▶ [HOW TO COMPLETE THIS TASK]
Each entry has to be copied exactly, with nothing missed.

Collection entries:

-------------------------

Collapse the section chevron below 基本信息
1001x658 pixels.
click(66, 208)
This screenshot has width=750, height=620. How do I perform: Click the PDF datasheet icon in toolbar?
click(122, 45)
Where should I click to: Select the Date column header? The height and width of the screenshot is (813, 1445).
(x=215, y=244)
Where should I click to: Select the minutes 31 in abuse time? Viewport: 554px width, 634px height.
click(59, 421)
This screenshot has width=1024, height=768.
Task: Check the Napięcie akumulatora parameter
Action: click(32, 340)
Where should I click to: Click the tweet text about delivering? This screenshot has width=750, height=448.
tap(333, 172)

-------------------------

▶ [RESULT FOR THIS TASK]
Collapse the section chevron below 基本信息
1001x658 pixels.
click(66, 208)
This screenshot has width=750, height=620. How do I perform: Click the PDF datasheet icon in toolbar?
click(122, 45)
Where should I click to: Select the Date column header? The height and width of the screenshot is (813, 1445).
(x=215, y=244)
Where should I click to: Select the minutes 31 in abuse time? Viewport: 554px width, 634px height.
click(59, 421)
This screenshot has width=1024, height=768.
Task: Check the Napięcie akumulatora parameter
Action: click(32, 340)
Where should I click to: Click the tweet text about delivering? This screenshot has width=750, height=448.
tap(333, 172)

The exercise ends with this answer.